Could you return all of the records exactly as they stand?

____________

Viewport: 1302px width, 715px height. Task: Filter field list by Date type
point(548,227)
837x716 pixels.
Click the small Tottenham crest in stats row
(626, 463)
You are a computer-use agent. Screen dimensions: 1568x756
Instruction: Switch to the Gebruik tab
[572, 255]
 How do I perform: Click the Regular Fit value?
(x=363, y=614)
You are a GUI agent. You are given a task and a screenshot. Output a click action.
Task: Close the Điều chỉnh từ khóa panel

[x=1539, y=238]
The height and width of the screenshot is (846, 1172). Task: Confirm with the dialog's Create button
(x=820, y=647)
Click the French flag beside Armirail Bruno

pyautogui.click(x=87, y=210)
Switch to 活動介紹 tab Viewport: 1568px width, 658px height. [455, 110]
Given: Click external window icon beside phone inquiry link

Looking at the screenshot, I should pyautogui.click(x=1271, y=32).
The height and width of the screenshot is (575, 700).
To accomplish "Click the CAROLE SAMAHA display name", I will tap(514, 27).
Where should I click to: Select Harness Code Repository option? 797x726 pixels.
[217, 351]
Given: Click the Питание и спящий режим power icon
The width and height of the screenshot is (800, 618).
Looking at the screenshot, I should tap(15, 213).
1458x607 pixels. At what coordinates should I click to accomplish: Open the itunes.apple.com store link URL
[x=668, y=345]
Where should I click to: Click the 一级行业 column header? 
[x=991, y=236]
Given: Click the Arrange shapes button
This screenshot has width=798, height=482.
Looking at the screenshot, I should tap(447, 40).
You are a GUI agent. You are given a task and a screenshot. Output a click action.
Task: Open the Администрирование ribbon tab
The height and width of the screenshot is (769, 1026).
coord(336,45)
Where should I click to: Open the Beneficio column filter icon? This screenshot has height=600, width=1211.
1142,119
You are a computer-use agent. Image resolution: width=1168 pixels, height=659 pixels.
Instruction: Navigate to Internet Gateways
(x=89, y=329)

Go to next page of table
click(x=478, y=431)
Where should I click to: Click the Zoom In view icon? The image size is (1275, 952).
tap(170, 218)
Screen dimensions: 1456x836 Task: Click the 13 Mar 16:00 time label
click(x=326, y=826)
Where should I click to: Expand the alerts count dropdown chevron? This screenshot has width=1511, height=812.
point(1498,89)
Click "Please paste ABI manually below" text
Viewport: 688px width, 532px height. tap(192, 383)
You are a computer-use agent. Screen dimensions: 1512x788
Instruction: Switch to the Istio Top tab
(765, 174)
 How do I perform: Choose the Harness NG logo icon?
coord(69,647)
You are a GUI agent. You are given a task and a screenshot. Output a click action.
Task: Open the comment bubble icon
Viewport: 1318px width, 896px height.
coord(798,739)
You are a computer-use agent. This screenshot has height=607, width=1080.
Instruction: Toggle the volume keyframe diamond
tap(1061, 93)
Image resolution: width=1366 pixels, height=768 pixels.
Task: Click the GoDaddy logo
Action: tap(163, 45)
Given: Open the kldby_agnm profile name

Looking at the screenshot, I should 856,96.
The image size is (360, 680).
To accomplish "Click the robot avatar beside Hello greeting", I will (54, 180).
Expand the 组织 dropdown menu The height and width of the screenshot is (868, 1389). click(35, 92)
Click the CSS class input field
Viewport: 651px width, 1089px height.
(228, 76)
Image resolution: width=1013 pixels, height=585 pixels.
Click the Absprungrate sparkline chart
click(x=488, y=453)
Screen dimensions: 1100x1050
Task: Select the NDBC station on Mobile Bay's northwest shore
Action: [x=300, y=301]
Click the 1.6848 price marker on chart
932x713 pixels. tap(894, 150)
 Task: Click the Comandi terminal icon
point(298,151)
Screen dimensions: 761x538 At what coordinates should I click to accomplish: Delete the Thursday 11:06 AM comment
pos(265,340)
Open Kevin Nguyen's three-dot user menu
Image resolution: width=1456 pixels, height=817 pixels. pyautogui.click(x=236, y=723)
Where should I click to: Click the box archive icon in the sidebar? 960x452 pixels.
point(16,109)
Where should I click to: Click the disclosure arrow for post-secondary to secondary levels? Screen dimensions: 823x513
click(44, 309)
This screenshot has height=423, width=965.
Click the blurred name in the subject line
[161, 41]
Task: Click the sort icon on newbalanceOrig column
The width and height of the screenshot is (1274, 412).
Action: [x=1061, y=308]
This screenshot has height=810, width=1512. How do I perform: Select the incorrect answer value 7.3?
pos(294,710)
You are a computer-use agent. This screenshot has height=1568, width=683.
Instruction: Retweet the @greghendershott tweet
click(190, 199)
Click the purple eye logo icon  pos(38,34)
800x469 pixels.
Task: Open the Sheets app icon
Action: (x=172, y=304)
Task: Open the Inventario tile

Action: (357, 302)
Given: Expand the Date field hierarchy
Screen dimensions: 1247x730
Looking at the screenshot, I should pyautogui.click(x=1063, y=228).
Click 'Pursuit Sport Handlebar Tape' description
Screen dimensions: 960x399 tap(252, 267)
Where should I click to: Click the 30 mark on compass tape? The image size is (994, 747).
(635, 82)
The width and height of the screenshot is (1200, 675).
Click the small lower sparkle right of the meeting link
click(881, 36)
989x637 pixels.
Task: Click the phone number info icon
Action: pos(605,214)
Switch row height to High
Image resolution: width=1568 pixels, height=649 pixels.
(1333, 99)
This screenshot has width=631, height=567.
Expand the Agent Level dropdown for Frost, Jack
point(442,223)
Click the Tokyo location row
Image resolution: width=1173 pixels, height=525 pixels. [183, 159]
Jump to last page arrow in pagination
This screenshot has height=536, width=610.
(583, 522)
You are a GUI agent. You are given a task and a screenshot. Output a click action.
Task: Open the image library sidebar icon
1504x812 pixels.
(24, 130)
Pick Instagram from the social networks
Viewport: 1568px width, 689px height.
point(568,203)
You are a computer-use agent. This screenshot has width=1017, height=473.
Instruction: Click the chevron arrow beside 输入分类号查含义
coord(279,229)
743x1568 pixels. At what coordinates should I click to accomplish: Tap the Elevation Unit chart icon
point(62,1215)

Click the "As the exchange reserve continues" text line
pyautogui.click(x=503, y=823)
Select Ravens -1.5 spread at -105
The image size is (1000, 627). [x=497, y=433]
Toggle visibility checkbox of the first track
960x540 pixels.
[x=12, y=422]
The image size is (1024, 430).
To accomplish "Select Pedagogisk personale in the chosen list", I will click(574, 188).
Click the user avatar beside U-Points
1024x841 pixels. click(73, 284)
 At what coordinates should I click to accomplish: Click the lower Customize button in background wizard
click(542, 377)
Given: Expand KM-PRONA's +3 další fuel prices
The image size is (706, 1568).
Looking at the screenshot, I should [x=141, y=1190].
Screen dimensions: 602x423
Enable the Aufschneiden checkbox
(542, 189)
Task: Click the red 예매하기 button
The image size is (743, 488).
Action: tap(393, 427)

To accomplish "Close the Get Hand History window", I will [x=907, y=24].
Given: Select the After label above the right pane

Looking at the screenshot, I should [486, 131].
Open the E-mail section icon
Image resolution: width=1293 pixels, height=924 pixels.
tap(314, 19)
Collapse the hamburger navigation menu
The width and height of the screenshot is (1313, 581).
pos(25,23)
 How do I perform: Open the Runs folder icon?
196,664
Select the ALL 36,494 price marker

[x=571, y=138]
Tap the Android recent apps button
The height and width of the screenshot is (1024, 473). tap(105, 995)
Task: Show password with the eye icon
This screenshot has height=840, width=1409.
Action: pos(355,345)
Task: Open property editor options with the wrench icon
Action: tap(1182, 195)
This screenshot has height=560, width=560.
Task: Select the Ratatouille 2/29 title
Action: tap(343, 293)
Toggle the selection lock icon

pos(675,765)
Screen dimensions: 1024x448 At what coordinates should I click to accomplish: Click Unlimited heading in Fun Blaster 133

____________

*Your response:*
Viewport: 1302px width, 715px height. Task: Filter field list by Date type
point(548,227)
837x716 pixels.
Click the small Tottenham crest in stats row
(626, 463)
You are a computer-use agent. Screen dimensions: 1568x756
Instruction: Switch to the Gebruik tab
[572, 255]
 How do I perform: Click the Regular Fit value?
(x=363, y=614)
You are a GUI agent. You are given a task and a screenshot. Output a click action.
Task: Close the Điều chỉnh từ khóa panel

[x=1539, y=238]
The height and width of the screenshot is (846, 1172). Task: Confirm with the dialog's Create button
(x=820, y=647)
Click the French flag beside Armirail Bruno

pyautogui.click(x=87, y=210)
Switch to 活動介紹 tab Viewport: 1568px width, 658px height. [455, 110]
Given: Click external window icon beside phone inquiry link

Looking at the screenshot, I should pyautogui.click(x=1271, y=32).
The height and width of the screenshot is (575, 700).
To accomplish "Click the CAROLE SAMAHA display name", I will tap(514, 27).
Where should I click to: Select Harness Code Repository option? 797x726 pixels.
[217, 351]
Given: Click the Питание и спящий режим power icon
The width and height of the screenshot is (800, 618).
Looking at the screenshot, I should tap(15, 213).
1458x607 pixels. At what coordinates should I click to accomplish: Open the itunes.apple.com store link URL
[x=668, y=345]
Where should I click to: Click the 一级行业 column header? 
[x=991, y=236]
Given: Click the Arrange shapes button
This screenshot has width=798, height=482.
Looking at the screenshot, I should tap(447, 40).
You are a GUI agent. You are given a task and a screenshot. Output a click action.
Task: Open the Администрирование ribbon tab
The height and width of the screenshot is (769, 1026).
coord(336,45)
Where should I click to: Open the Beneficio column filter icon? This screenshot has height=600, width=1211.
1142,119
You are a computer-use agent. Image resolution: width=1168 pixels, height=659 pixels.
Instruction: Navigate to Internet Gateways
(x=89, y=329)

Go to next page of table
click(x=478, y=431)
Where should I click to: Click the Zoom In view icon? The image size is (1275, 952).
tap(170, 218)
Screen dimensions: 1456x836 Task: Click the 13 Mar 16:00 time label
click(x=326, y=826)
Where should I click to: Expand the alerts count dropdown chevron? This screenshot has width=1511, height=812.
point(1498,89)
Click "Please paste ABI manually below" text
Viewport: 688px width, 532px height. tap(192, 383)
You are a computer-use agent. Screen dimensions: 1512x788
Instruction: Switch to the Istio Top tab
(765, 174)
 How do I perform: Choose the Harness NG logo icon?
coord(69,647)
You are a GUI agent. You are given a task and a screenshot. Output a click action.
Task: Open the comment bubble icon
Viewport: 1318px width, 896px height.
coord(798,739)
You are a computer-use agent. This screenshot has height=607, width=1080.
Instruction: Toggle the volume keyframe diamond
tap(1061, 93)
Image resolution: width=1366 pixels, height=768 pixels.
Task: Click the GoDaddy logo
Action: tap(163, 45)
Given: Open the kldby_agnm profile name

Looking at the screenshot, I should 856,96.
The image size is (360, 680).
To accomplish "Click the robot avatar beside Hello greeting", I will (54, 180).
Expand the 组织 dropdown menu The height and width of the screenshot is (868, 1389). click(35, 92)
Click the CSS class input field
Viewport: 651px width, 1089px height.
(228, 76)
Image resolution: width=1013 pixels, height=585 pixels.
Click the Absprungrate sparkline chart
click(x=488, y=453)
Screen dimensions: 1100x1050
Task: Select the NDBC station on Mobile Bay's northwest shore
Action: [x=300, y=301]
Click the 1.6848 price marker on chart
932x713 pixels. tap(894, 150)
 Task: Click the Comandi terminal icon
point(298,151)
Screen dimensions: 761x538 At what coordinates should I click to accomplish: Delete the Thursday 11:06 AM comment
pos(265,340)
Open Kevin Nguyen's three-dot user menu
Image resolution: width=1456 pixels, height=817 pixels. pyautogui.click(x=236, y=723)
Where should I click to: Click the box archive icon in the sidebar? 960x452 pixels.
point(16,109)
Where should I click to: Click the disclosure arrow for post-secondary to secondary levels? Screen dimensions: 823x513
click(44, 309)
This screenshot has height=423, width=965.
Click the blurred name in the subject line
[161, 41]
Task: Click the sort icon on newbalanceOrig column
The width and height of the screenshot is (1274, 412).
Action: [x=1061, y=308]
This screenshot has height=810, width=1512. How do I perform: Select the incorrect answer value 7.3?
pos(294,710)
You are a computer-use agent. This screenshot has height=1568, width=683.
Instruction: Retweet the @greghendershott tweet
click(190, 199)
Click the purple eye logo icon  pos(38,34)
800x469 pixels.
Task: Open the Sheets app icon
Action: (x=172, y=304)
Task: Open the Inventario tile

Action: (357, 302)
Given: Expand the Date field hierarchy
Screen dimensions: 1247x730
Looking at the screenshot, I should pyautogui.click(x=1063, y=228).
Click 'Pursuit Sport Handlebar Tape' description
Screen dimensions: 960x399 tap(252, 267)
Where should I click to: Click the 30 mark on compass tape? The image size is (994, 747).
(635, 82)
The width and height of the screenshot is (1200, 675).
Click the small lower sparkle right of the meeting link
click(881, 36)
989x637 pixels.
Task: Click the phone number info icon
Action: pos(605,214)
Switch row height to High
Image resolution: width=1568 pixels, height=649 pixels.
(1333, 99)
This screenshot has width=631, height=567.
Expand the Agent Level dropdown for Frost, Jack
point(442,223)
Click the Tokyo location row
Image resolution: width=1173 pixels, height=525 pixels. [183, 159]
Jump to last page arrow in pagination
This screenshot has height=536, width=610.
(583, 522)
You are a GUI agent. You are given a task and a screenshot. Output a click action.
Task: Open the image library sidebar icon
1504x812 pixels.
(24, 130)
Pick Instagram from the social networks
Viewport: 1568px width, 689px height.
point(568,203)
You are a computer-use agent. This screenshot has width=1017, height=473.
Instruction: Click the chevron arrow beside 输入分类号查含义
coord(279,229)
743x1568 pixels. At what coordinates should I click to accomplish: Tap the Elevation Unit chart icon
point(62,1215)

Click the "As the exchange reserve continues" text line
pyautogui.click(x=503, y=823)
Select Ravens -1.5 spread at -105
The image size is (1000, 627). [x=497, y=433]
Toggle visibility checkbox of the first track
960x540 pixels.
[x=12, y=422]
The image size is (1024, 430).
To accomplish "Select Pedagogisk personale in the chosen list", I will click(574, 188).
Click the user avatar beside U-Points
1024x841 pixels. click(73, 284)
 At what coordinates should I click to accomplish: Click the lower Customize button in background wizard
click(542, 377)
Given: Expand KM-PRONA's +3 další fuel prices
The image size is (706, 1568).
Looking at the screenshot, I should [x=141, y=1190].
Screen dimensions: 602x423
Enable the Aufschneiden checkbox
(542, 189)
Task: Click the red 예매하기 button
The image size is (743, 488).
Action: tap(393, 427)

To accomplish "Close the Get Hand History window", I will [x=907, y=24].
Given: Select the After label above the right pane

Looking at the screenshot, I should [486, 131].
Open the E-mail section icon
Image resolution: width=1293 pixels, height=924 pixels.
tap(314, 19)
Collapse the hamburger navigation menu
The width and height of the screenshot is (1313, 581).
pos(25,23)
 How do I perform: Open the Runs folder icon?
196,664
Select the ALL 36,494 price marker

[x=571, y=138]
Tap the Android recent apps button
The height and width of the screenshot is (1024, 473). tap(105, 995)
Task: Show password with the eye icon
This screenshot has height=840, width=1409.
Action: pos(355,345)
Task: Open property editor options with the wrench icon
Action: tap(1182, 195)
This screenshot has height=560, width=560.
Task: Select the Ratatouille 2/29 title
Action: tap(343, 293)
Toggle the selection lock icon

pos(675,765)
Screen dimensions: 1024x448 At what coordinates should I click to accomplish: Click Unlimited heading in Fun Blaster 133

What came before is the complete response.